Most proteomics researchers have resigned themselves to accepting 2D-gel electrophoresis as a necessary and low-throughput evil — the painstaking process remains the most popular way to separate complex protein mixtures, despite numerous attempts to improve upon it, or even replace it. Although several software packages are available to automate the comparison of 2D gel profiles, “most of them require a significant amount of user interaction,” said Guang-Zhong Yang, director of the Medical Image Computing Laboratory at Imperial College, London. A typical experiment, he said, might require a technician to spend hours manually lining up protein spots before the software even comes into play — not exactly a lightning-quick approach.
Yang’s team is working on a combination of methods to automate the process and “put 2D gels back onto the roadmap” of high-throughput biology. Two years ago, his lab developed an image-processing algorithm called MIR (multiresolution image registration) to automate the alignment of gel pairs. The algorithm takes only about five seconds to process a typical gel pair on a standard desktop computer, Yang said, but that only addresses part of the problem.
“From then, what you want is to do accurate quantification, because 2D gel electrophoresis is actually an analog process; so if you run the same 2D sample multiple times, you’ll end up with gels of slightly different natures — expression, distortion, background bias will all be slightly different,” Yang said.
Ideally, proteomics researchers would have access to a database of gels run multiple times under similar conditions, slightly different conditions, and even from different labs, “so that we could create what we call the statistical norm of the baseline,” Yang said. “Then, when you have a new tissue sample come in, you can compare that in the statistical sense and you’ll be able to get much more meaningful and accurate results for the true differentiation in terms of expression.”
The problem, he noted, is that the number of pair-wise comparisons required to build such a database is enormous — even with the speed-up provided by the new image processing method.
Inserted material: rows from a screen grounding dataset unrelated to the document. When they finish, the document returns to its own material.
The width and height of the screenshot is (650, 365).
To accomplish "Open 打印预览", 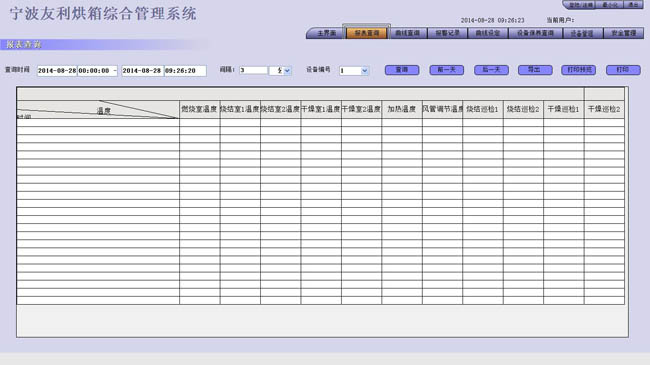I will [x=579, y=70].
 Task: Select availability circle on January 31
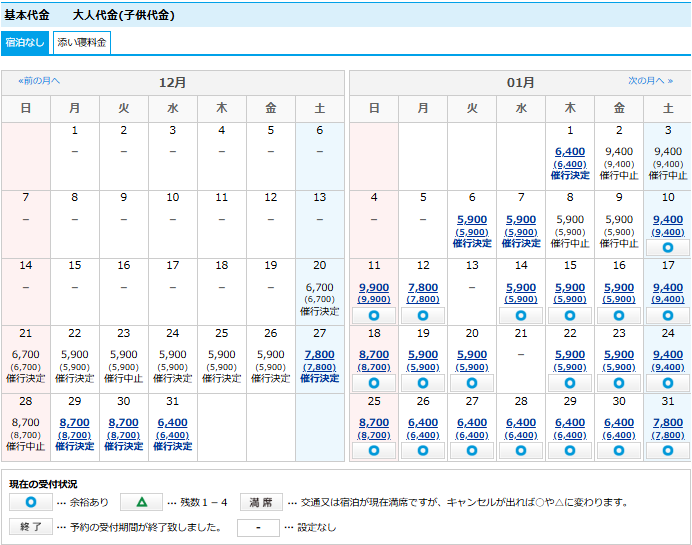coord(667,450)
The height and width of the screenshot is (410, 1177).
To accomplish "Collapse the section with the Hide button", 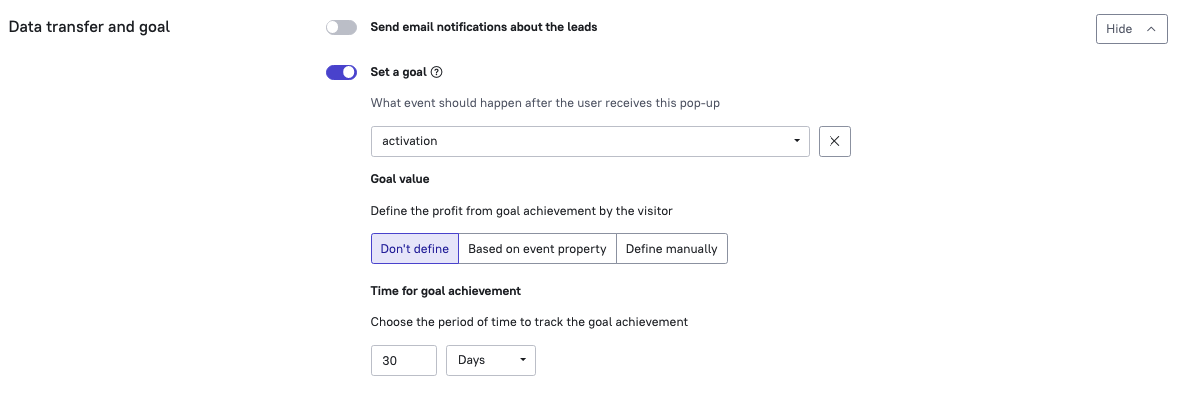I will coord(1131,29).
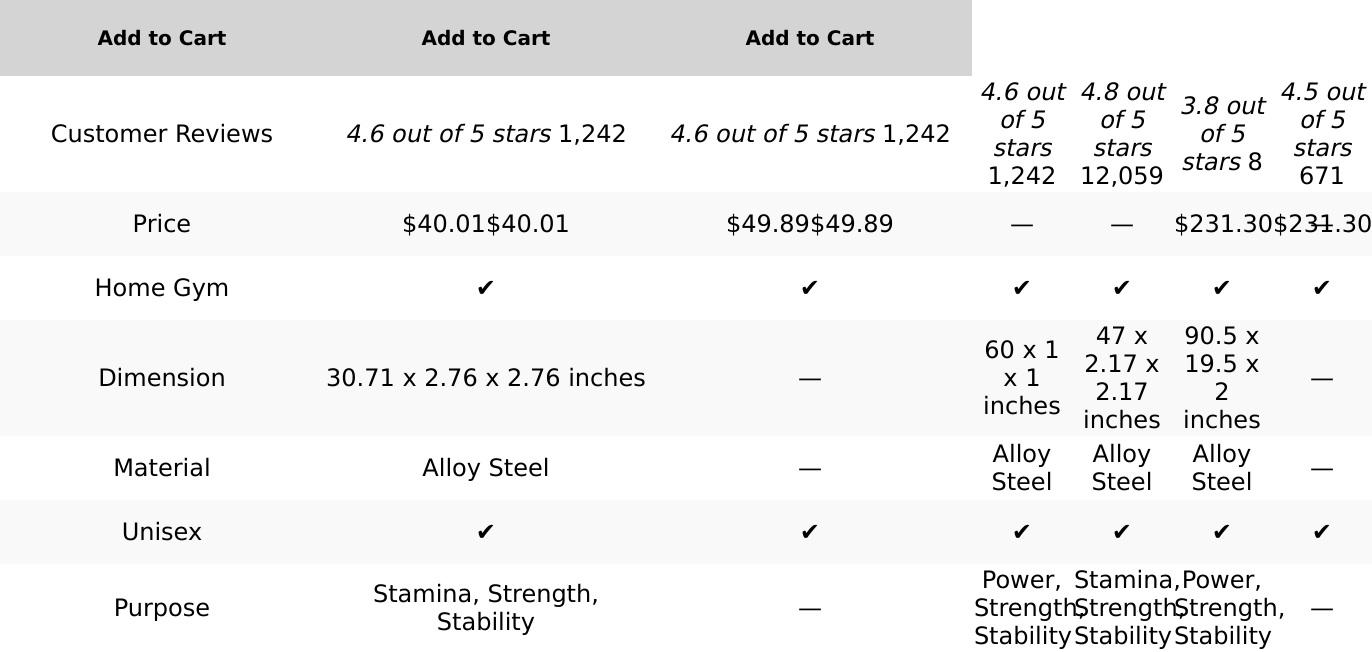
Task: Click the 671 review count
Action: coord(1321,176)
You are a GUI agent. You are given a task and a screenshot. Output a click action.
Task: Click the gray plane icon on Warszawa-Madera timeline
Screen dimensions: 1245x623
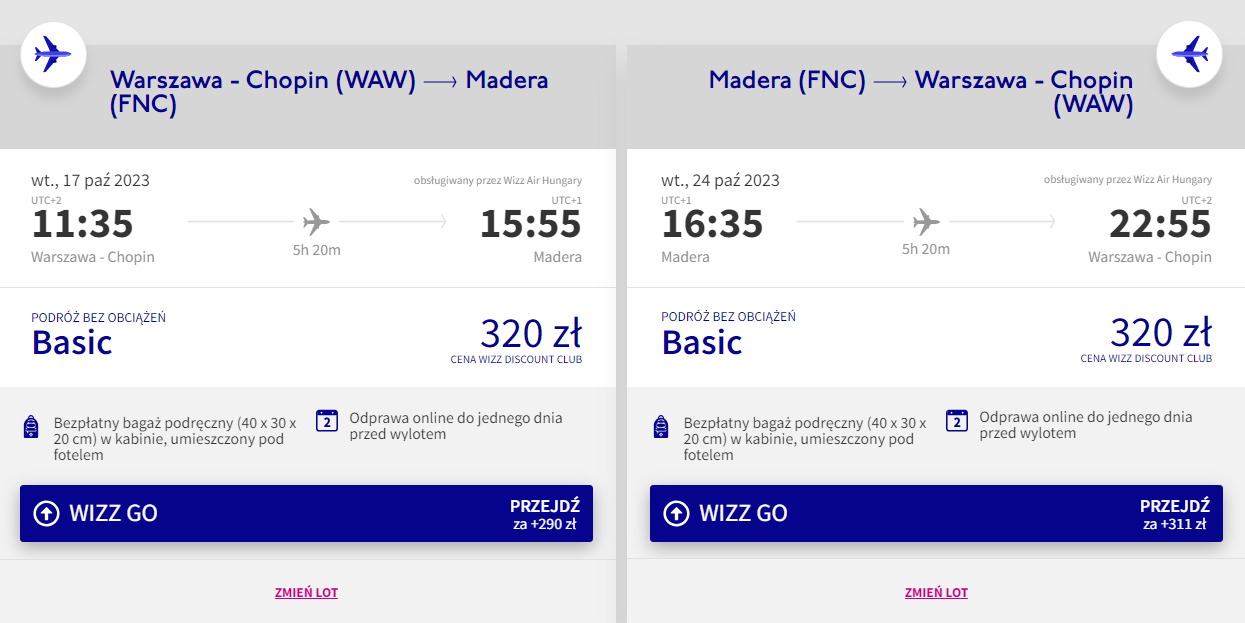[x=316, y=220]
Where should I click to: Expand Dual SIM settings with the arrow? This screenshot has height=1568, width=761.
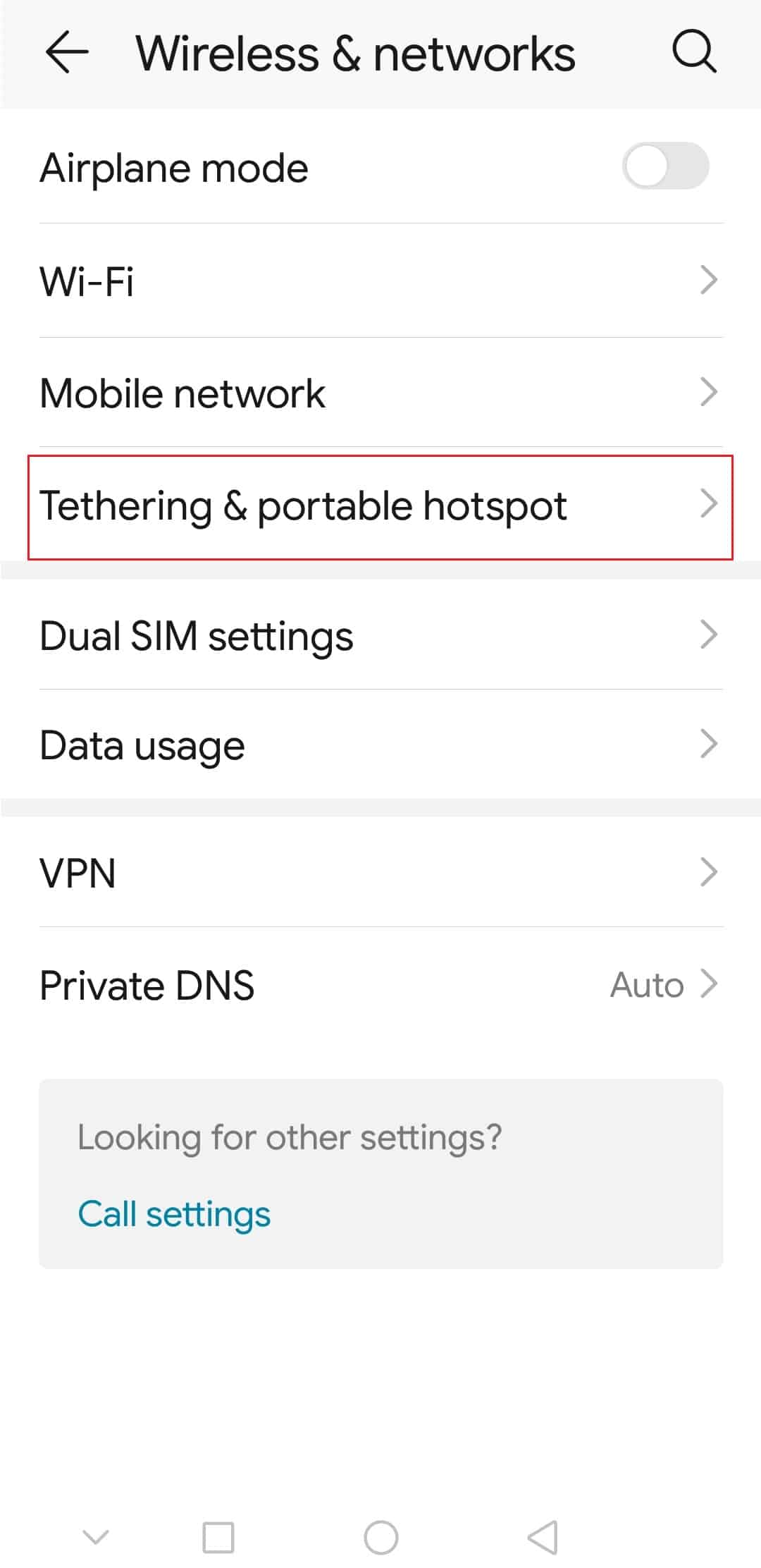(710, 635)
However, recently, Andrew Dowsey, a researcher in Yang’s team, found that it was relatively straightforward to rework the MIR algorithm to run on a distributed computing architecture, which makes the possibility of creating such a repository much more likely.
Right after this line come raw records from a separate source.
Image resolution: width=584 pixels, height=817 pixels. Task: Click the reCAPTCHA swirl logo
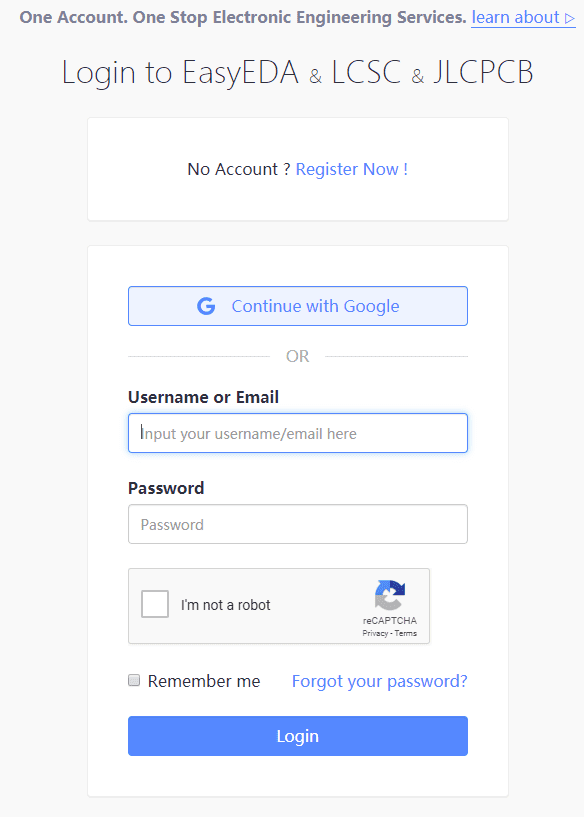tap(390, 595)
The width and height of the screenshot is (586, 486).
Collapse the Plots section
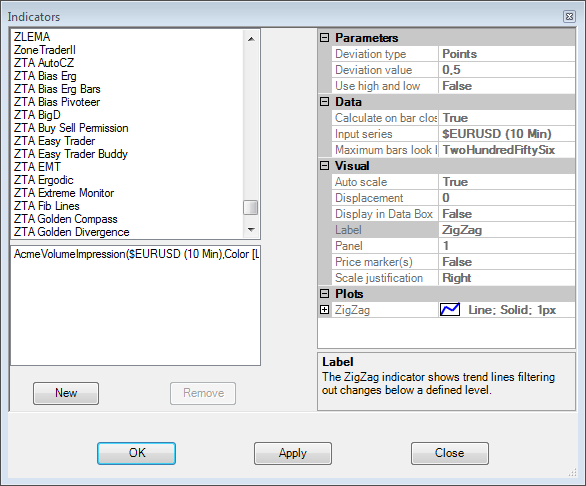(325, 293)
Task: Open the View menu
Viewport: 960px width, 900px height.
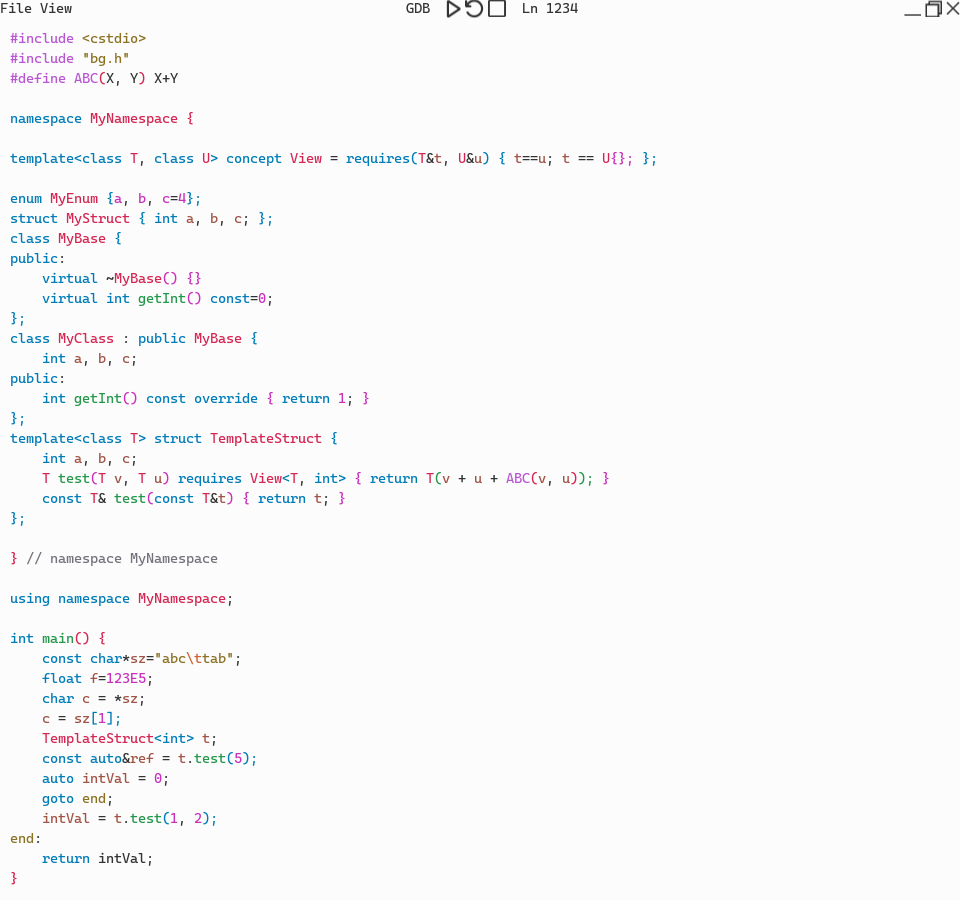Action: pos(56,9)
Using the Condor cluster management software from the University of Washington to harness the CPU cycles of 40 Windows and Unix machines, Yang’s team completed the 3,540 tasks required for the pair-wise comparison of a 60-gel experiment in just over nine minutes, compared to four and a half hours on a single machine.
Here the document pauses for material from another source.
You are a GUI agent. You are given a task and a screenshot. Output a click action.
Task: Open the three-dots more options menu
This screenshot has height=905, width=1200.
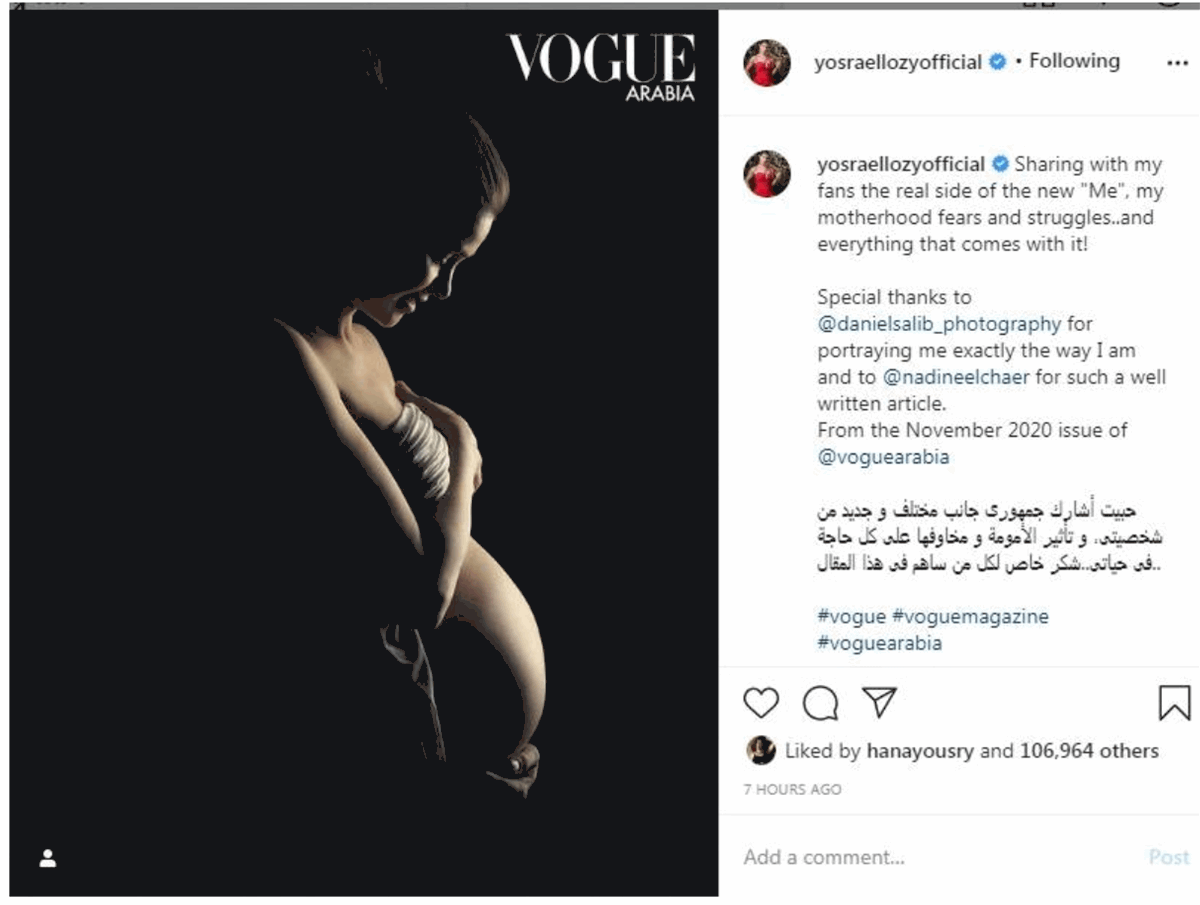pos(1177,63)
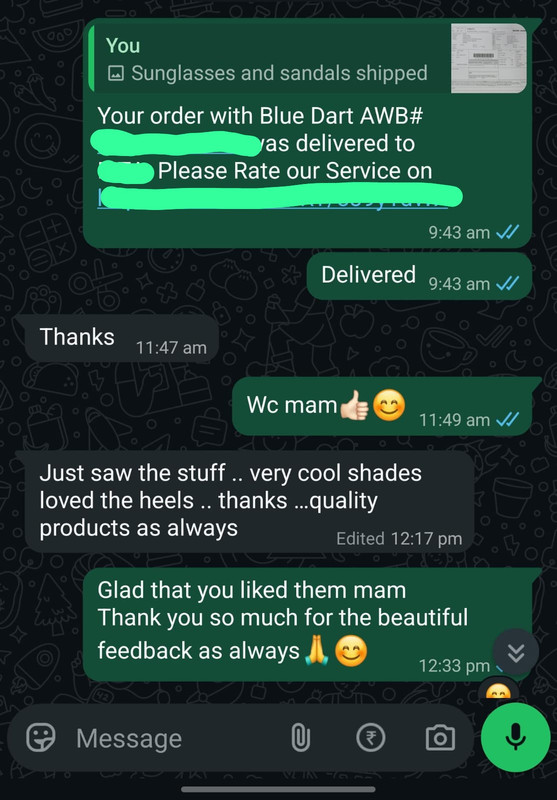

The parallel approach now makes it possible to begin collecting statistical norms for expression patterns in a centralized repository, but that task isn’t one that Yang is planning to undertake alone. He said he is trying to establish a consortium “to address some of the key, next stages of the issue” and is also in discussions with funding agencies to support a large-scale project to create such a database.
In the meantime, a demo version of the MIR software is freely available at Yang’s “ProTurbo” website for high-throughput proteomics (http://vip.doc.ic.ac.uk/proturbo/index.php), and Yang reports “a lot of hits” from researchers as well as some queries from commercial software firms interested in licensing the technology. However, he said, “I think our priority is to make it freely available to the academic community.”
Right now, Yang said, “Everyone is interested in high-throughput systems, and 2D gel electrophoresis doesn’t really fit the bill for that.” With the right mix of new algorithms and grid technology, Yang said, his lab’s goal is to “restore the image of 2D gel electrophoresis projects to the bioinformatics community.”